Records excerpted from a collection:
- Opening Delimiter -
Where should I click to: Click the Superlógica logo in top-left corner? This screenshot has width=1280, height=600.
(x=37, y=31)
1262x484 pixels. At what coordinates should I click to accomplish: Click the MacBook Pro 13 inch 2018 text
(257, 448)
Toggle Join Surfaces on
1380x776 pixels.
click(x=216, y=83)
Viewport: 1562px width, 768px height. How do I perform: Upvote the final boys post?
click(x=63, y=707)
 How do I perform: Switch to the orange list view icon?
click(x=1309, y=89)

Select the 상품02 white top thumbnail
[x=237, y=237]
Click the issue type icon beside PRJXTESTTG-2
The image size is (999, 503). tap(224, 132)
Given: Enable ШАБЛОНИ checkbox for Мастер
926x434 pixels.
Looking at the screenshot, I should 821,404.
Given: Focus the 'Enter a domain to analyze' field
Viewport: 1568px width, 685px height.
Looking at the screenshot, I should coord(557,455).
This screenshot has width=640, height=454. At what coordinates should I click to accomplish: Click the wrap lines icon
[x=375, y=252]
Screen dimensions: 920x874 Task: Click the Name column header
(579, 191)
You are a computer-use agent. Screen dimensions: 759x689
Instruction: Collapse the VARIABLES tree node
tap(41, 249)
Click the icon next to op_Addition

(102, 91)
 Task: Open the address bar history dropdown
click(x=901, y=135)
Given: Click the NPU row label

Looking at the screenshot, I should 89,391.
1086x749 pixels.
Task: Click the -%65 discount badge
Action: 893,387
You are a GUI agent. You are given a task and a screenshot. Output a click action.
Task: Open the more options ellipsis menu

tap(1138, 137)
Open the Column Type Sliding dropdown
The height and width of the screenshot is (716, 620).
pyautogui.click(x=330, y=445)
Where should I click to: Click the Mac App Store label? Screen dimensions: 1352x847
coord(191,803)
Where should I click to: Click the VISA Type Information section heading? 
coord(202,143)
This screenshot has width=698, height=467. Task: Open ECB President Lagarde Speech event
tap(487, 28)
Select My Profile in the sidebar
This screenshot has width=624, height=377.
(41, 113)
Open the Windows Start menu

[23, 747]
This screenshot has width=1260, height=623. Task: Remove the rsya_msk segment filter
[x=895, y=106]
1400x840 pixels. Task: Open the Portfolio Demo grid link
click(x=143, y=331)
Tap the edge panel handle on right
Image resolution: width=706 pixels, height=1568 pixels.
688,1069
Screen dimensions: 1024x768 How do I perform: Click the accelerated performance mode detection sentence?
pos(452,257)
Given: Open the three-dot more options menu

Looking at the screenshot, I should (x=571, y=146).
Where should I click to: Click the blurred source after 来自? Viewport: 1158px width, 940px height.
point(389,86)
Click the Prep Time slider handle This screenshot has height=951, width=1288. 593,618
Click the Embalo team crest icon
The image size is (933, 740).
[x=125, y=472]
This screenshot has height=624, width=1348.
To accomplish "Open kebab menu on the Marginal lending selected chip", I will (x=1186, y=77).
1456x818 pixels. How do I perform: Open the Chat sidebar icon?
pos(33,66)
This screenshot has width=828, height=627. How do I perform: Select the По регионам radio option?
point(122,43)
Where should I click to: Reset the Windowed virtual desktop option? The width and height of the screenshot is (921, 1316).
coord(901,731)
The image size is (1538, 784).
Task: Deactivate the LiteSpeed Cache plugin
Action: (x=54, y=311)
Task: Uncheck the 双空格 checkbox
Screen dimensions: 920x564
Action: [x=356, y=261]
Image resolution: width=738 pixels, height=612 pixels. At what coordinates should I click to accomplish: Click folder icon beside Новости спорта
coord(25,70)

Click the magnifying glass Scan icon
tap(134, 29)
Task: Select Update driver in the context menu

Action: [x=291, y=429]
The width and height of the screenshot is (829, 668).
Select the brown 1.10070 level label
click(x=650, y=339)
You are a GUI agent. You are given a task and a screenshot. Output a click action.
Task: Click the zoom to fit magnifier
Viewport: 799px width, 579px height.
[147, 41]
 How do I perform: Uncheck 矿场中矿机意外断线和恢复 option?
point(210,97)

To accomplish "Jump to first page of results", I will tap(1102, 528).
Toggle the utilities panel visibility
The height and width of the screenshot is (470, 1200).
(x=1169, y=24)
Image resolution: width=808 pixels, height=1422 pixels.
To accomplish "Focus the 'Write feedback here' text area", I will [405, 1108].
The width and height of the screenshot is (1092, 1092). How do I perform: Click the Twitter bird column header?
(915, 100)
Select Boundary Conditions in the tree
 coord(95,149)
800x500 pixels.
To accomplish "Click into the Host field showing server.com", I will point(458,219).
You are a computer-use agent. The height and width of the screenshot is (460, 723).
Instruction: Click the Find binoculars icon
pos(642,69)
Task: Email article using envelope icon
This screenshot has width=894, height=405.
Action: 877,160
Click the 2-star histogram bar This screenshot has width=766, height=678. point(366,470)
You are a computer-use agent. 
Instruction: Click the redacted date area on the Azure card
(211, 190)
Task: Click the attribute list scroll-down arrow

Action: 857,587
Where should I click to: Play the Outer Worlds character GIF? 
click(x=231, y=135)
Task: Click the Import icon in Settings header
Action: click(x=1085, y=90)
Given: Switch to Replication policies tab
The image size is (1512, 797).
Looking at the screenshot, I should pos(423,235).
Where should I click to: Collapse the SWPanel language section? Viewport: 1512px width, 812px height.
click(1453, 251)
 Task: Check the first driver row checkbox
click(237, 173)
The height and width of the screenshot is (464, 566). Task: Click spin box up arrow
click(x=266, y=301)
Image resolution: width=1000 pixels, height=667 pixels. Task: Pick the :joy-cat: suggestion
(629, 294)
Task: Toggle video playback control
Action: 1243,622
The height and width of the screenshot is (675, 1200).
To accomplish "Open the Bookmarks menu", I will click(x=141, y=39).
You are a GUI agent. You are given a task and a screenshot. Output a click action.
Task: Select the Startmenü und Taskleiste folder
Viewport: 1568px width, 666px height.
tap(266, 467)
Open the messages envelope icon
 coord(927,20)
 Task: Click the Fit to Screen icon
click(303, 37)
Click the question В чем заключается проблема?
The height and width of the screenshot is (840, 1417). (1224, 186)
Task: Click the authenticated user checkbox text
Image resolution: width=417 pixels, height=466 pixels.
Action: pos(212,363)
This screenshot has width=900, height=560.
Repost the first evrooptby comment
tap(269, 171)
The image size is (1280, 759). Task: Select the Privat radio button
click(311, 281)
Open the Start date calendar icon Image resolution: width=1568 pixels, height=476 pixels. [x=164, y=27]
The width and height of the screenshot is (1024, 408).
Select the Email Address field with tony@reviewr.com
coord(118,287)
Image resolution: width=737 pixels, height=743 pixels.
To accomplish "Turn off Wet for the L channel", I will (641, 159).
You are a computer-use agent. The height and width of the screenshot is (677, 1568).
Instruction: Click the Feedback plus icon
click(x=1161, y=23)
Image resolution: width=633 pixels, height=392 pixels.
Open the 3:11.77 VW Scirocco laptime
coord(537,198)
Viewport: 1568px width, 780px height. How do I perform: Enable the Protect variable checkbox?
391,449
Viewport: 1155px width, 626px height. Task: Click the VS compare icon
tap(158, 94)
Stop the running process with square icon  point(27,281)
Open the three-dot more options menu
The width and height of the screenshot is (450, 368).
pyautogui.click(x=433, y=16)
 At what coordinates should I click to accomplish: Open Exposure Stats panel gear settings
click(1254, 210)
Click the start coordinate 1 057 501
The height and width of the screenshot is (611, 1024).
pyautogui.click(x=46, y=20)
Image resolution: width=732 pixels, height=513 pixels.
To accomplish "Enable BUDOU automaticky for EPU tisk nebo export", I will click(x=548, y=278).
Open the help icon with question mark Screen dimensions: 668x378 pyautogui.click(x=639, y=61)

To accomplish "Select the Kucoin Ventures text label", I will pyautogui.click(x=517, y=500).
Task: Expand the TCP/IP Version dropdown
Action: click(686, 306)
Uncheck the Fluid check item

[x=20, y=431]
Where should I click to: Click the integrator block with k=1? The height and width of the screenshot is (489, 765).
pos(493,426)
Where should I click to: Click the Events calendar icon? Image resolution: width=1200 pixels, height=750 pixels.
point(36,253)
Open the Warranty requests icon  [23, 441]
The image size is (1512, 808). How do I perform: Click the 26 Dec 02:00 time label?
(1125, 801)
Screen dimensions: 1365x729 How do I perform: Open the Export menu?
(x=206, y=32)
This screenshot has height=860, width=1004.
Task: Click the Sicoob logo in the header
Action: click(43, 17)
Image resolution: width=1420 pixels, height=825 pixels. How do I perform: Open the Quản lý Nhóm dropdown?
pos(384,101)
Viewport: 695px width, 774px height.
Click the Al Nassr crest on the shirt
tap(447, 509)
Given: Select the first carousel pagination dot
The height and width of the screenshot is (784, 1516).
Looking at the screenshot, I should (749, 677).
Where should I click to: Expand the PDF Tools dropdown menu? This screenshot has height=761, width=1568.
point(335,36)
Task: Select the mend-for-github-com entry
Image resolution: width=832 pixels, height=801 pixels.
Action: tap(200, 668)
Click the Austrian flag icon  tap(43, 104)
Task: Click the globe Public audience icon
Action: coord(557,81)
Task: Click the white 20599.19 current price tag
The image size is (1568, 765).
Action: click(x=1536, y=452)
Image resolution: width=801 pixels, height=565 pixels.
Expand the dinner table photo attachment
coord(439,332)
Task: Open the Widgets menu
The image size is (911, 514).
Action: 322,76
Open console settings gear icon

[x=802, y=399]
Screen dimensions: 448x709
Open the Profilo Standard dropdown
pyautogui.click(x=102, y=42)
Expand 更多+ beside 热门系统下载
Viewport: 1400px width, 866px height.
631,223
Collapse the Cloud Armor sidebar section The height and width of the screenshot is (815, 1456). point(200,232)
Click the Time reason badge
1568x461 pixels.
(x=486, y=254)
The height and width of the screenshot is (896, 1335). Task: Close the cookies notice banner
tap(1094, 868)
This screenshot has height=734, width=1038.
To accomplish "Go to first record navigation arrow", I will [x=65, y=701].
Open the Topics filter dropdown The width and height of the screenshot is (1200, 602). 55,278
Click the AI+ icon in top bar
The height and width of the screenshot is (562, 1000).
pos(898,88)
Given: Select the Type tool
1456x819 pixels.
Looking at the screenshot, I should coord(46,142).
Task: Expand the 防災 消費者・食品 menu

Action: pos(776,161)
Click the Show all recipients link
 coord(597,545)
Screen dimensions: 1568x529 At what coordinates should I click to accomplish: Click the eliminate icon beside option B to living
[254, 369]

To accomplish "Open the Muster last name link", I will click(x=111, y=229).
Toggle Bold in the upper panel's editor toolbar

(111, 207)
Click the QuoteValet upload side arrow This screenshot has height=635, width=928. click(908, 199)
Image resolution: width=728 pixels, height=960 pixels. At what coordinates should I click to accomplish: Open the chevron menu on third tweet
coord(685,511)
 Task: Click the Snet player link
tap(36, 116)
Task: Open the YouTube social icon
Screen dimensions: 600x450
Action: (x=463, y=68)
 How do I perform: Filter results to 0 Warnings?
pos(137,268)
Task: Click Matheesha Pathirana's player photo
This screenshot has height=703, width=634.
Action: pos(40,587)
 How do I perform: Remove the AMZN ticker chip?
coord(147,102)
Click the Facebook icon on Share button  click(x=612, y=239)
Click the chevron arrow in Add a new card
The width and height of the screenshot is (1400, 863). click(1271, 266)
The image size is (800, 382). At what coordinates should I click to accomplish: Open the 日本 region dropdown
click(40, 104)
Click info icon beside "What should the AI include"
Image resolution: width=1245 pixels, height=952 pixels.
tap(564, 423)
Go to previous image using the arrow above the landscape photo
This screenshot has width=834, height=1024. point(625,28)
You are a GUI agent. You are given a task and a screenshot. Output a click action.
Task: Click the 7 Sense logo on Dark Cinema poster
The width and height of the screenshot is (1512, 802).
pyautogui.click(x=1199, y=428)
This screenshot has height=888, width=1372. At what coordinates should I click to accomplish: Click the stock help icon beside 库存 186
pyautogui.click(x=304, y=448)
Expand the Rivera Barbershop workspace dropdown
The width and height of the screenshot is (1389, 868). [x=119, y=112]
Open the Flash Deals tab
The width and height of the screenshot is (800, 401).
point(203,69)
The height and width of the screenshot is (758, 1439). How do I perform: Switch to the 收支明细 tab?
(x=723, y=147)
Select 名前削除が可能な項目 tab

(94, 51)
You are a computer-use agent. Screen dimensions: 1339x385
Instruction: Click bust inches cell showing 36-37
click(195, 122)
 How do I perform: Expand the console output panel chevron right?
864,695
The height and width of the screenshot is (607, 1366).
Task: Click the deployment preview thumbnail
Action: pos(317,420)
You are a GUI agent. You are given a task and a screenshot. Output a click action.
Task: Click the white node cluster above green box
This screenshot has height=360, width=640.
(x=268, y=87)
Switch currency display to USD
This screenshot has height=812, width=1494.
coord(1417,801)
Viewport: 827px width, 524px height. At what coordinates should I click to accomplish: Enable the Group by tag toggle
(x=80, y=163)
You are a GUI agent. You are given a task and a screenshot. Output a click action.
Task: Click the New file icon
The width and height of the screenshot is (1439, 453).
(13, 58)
- Closing Delimiter -
Work instructions> From the entries, count the lines that hold the string "computer". Nothing but the number is needed.

Result for this task> 5